LIN Frame Format

NI-CAN

LIN Frame Format

LIN is a polled bus with a single master device and one or more slave devices. The master device contains both a master task and a slave task. Each slave device contains only a slave task. Communication over the LIN is controlled entirely by the master task in the master device.

The basic unit of transfer on the LIN bus is the frame, which is divided into a header and a response. The header is always transmitted by the master node and consists of three distinct fields: the Break, the Synchronization Field (Sync), and Identifier Field (ID). The response is transmitted by a slave task (which can reside in either the master node or a slave node) and consists of a data payload and a checksum.

Normally, the master task polls each slave task in a loop by transmitting a header, which consists of a Break-Sync-ID sequence. Prior to starting the LIN, each slave task is configured to either publish data to the bus or subscribe to data in response to each received header ID. Upon receiving the header, each slave task verifies ID parity and then checks the ID to determine whether it needs to publish or subscribe. If the slave task needs to publish a response, it transmits 1-8 data bytes to the bus followed by a checksum byte. If the slave task needs to subscribe, it reads the data payload and checksum byte from the bus and takes appropriate internal action. For standard slave-to-master communication, the master will broadcast the identifier to the network, and one and only one slave will respond with a data payload.

Master-to-slave communication is accomplished by a separate slave task which exists in the master node. This task self-receives all data published to the bus and responds as if it were an independent slave node. To transmit data bytes, the master must first update its internal slave task’s response with the data values it wants to transmit. The master would then publish the appropriate frame header and the internal slave task would transmit its data payload to the bus.

Break

Every LIN frame begins with the Break, comprised of 13 dominant bits (nominal) followed by a break delimiter of one bit (nominal) recessive. This serves as a start-of-frame notice to all nodes on the bus.

Sync

The Sync field is the second field transmitted by the master task in the header. Sync is defined as the character x55. The Sync field allows slave devices that perform automatic baud rate detection to measure the period of the baud rate and adjust their internal baud rate to synchronize with the bus.

ID

The ID field is the final field transmitted by the master task in the header. This field provides identification for each message on the network and ultimately determines which nodes in the network receive or respond to each transmission. All slave tasks continually listen for Identifier Fields, verify their parity and determine if they are publishers or subscribers for this particular identifier. LIN provides a total of 64 IDs. IDs 0-59 are used for signal-carrying (data) frames, 60-61 are used to carry diagnostic data, 62 is reserved for user-defined extensions, and 63 is reserved for future protocol enhancements.
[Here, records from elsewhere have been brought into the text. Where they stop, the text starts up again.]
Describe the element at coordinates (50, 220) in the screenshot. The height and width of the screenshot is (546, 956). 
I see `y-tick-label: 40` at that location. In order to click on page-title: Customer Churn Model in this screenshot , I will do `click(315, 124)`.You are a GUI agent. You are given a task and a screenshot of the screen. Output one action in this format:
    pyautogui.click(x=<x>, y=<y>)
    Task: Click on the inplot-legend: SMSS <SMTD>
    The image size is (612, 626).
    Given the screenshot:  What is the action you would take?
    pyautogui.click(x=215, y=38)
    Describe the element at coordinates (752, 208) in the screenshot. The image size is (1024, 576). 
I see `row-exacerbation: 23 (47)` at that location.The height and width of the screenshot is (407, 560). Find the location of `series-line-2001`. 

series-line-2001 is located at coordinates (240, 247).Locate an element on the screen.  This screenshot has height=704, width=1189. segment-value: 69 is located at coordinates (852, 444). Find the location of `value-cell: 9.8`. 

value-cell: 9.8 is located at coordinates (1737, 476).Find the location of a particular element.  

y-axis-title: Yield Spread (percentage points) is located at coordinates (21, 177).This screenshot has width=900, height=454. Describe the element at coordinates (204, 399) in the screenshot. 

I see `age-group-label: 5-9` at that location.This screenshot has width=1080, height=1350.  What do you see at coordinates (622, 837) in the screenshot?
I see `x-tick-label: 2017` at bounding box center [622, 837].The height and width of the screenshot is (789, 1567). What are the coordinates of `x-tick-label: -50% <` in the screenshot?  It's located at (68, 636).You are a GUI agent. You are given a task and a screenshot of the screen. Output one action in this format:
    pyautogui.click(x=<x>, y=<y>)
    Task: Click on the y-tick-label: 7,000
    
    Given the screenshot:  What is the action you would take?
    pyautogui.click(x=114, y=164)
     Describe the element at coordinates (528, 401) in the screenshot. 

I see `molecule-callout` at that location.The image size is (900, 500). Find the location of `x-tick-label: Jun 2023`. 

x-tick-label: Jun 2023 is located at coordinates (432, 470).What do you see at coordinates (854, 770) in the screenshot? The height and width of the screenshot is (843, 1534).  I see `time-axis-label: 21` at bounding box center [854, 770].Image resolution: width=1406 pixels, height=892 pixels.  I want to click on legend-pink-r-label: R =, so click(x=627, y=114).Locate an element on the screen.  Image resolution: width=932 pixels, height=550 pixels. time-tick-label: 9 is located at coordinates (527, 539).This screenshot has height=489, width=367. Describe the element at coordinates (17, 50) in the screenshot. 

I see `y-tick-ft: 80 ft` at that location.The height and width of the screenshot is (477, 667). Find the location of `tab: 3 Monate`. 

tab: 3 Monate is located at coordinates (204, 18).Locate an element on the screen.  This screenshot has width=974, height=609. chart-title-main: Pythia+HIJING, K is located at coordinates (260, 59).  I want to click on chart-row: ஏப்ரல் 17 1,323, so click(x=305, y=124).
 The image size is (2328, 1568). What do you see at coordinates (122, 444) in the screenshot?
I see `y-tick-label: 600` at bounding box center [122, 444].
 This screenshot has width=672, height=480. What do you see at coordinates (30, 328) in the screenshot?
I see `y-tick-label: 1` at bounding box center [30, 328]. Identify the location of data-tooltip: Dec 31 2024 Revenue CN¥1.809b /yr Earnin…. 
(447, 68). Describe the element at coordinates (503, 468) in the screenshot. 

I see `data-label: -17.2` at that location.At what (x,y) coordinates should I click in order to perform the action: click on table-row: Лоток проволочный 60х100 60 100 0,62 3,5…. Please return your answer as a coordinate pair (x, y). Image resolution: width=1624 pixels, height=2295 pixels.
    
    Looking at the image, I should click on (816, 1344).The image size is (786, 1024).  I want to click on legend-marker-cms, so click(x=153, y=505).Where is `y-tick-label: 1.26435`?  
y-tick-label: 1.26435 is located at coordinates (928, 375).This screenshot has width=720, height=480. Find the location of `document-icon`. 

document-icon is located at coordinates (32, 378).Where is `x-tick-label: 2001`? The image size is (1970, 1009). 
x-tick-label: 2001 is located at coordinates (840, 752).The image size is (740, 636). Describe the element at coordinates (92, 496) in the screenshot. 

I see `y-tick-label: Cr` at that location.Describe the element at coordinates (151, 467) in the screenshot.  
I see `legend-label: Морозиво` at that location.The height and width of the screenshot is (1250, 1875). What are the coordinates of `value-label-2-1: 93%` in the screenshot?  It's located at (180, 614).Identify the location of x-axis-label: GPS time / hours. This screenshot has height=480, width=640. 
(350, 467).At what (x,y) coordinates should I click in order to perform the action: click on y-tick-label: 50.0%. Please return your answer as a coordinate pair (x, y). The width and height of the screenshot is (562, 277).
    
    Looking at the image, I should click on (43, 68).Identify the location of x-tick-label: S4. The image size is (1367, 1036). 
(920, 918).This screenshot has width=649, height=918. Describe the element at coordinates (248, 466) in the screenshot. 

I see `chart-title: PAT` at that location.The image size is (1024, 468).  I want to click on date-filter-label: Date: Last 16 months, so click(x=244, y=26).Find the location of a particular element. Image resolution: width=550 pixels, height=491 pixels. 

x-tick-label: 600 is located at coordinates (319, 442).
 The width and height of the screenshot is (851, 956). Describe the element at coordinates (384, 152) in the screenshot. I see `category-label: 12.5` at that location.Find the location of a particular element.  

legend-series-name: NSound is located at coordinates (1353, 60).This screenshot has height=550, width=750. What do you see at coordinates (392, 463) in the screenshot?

The ID is transmitted over the bus as one protected ID byte, with the lower 6 bits containing the raw ID and the upper two bits containing the parity.

The following figure shows how parity is calculated using the raw ID, and how the protected ID is formed from the combination of the parity bits and raw ID.

Protected ID(7:6) Protected ID(5:0)
P(1) P(0) ID(5:0)
¬ ID(1) Å ID(3) Å ID(4) Å ID(5) ID(0) Å ID(1) Å ID(2) Å ID(4) 0–63

Parity Calculation Method

Data Bytes

The Data Bytes field is transmitted by the slave task in the response. This field contains from 1 to 8 bytes of payload data bytes.

Checksum

The Checksum field is transmitted by the slave task in the response. LIN defines the use of one of two checksum algorithms to calculate the value in the 8-bit checksum field. Classic checksum is calculated by summing the data bytes alone, while Enhanced checksum is calculated by summing the data bytes and the protected ID.

The LIN 2.0 Specification defines the checksum calculation process as the summing of all values and subtraction of 255 every time the sum is greater than or equal to 256 (unlike modulo-255 or modulo-256). Per the LIN 2.0 Specification, classic checksum is for use with LIN 1.3 slave nodes and enhanced checksum with LIN 2.0 slave nodes. It further specifies that IDs 60–63 shall always use classic checksum. The NI LIN interface provides an attribute to set the checksum type to classic or enhanced. The default setting is classic. Per the LIN 2.0 Specification, IDs 60–63 always use classic checksum, regardless of the setting of the checksum attribute.